Exercise goal. List the lines of the data as a numbered list, skipping any blank lines, from the start of the data through the line that contains "961 *** *** - revelar (45, 224)".

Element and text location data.
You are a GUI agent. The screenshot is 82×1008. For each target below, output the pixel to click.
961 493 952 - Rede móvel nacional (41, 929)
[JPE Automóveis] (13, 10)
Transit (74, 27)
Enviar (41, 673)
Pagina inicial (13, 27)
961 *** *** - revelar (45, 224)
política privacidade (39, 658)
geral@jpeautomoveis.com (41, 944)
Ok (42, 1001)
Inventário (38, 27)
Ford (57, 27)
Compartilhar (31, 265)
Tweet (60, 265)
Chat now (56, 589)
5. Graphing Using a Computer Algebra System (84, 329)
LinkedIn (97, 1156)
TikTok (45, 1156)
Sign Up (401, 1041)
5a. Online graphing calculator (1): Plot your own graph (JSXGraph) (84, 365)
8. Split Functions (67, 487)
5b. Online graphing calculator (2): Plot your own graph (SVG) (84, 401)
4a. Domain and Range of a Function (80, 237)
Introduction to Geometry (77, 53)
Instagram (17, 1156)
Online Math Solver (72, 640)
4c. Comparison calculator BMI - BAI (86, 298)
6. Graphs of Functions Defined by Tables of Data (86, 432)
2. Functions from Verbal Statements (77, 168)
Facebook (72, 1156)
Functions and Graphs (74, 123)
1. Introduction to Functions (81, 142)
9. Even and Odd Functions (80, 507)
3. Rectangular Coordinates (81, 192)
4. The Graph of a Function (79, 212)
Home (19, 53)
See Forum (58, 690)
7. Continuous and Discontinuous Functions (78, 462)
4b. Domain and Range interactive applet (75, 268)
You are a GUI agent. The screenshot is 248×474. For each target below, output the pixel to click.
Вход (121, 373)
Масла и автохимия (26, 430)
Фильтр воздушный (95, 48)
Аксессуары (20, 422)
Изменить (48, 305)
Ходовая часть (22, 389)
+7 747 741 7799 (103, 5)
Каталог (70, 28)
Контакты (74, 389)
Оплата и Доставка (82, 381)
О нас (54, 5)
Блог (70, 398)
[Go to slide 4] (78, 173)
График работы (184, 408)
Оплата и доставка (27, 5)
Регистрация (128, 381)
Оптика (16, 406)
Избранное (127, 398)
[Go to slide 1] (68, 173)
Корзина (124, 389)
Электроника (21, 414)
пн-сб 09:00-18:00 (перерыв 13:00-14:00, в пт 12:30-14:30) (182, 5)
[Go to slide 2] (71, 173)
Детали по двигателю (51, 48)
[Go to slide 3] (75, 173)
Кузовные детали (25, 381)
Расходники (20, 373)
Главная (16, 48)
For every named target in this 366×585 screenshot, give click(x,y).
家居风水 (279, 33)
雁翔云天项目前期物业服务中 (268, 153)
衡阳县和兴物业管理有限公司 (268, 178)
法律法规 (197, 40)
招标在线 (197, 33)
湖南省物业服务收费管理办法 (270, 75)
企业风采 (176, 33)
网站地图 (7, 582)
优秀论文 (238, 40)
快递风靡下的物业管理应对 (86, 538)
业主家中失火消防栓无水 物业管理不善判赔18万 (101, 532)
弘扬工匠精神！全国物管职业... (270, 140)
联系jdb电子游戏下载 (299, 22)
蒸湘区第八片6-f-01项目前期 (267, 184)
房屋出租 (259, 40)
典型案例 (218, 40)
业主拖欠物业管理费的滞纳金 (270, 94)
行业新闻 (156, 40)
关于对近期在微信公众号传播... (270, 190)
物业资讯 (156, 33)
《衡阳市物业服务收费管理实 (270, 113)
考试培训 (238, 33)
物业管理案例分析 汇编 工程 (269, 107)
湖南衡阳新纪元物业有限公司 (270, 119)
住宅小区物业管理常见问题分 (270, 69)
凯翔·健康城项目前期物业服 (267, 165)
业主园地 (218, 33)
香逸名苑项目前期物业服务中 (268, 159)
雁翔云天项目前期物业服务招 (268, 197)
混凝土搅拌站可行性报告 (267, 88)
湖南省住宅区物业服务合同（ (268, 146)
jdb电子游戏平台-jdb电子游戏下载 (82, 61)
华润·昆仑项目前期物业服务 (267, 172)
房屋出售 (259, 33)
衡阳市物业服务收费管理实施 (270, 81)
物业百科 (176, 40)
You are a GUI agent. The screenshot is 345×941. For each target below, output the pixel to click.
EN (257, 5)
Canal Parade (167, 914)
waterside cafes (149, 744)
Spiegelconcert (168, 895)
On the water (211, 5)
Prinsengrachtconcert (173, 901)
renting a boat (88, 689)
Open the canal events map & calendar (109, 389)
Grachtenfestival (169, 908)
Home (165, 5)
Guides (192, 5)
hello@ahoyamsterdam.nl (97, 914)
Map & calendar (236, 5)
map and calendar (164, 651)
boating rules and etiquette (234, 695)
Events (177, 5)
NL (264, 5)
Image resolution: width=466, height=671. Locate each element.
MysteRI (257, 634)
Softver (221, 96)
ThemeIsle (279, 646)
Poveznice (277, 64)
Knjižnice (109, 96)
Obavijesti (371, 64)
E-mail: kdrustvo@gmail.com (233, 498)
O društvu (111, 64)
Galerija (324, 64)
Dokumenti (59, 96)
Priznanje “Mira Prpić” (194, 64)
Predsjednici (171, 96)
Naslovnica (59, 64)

Final result.
1. You are a GUI agent. The screenshot is 82×1008. For each target below, output the pixel to click.
2. 961 493 952 - Rede móvel nacional (41, 929)
3. [JPE Automóveis] (13, 10)
4. Transit (74, 27)
5. Enviar (41, 673)
6. Pagina inicial (13, 27)
7. 961 *** *** - revelar (45, 224)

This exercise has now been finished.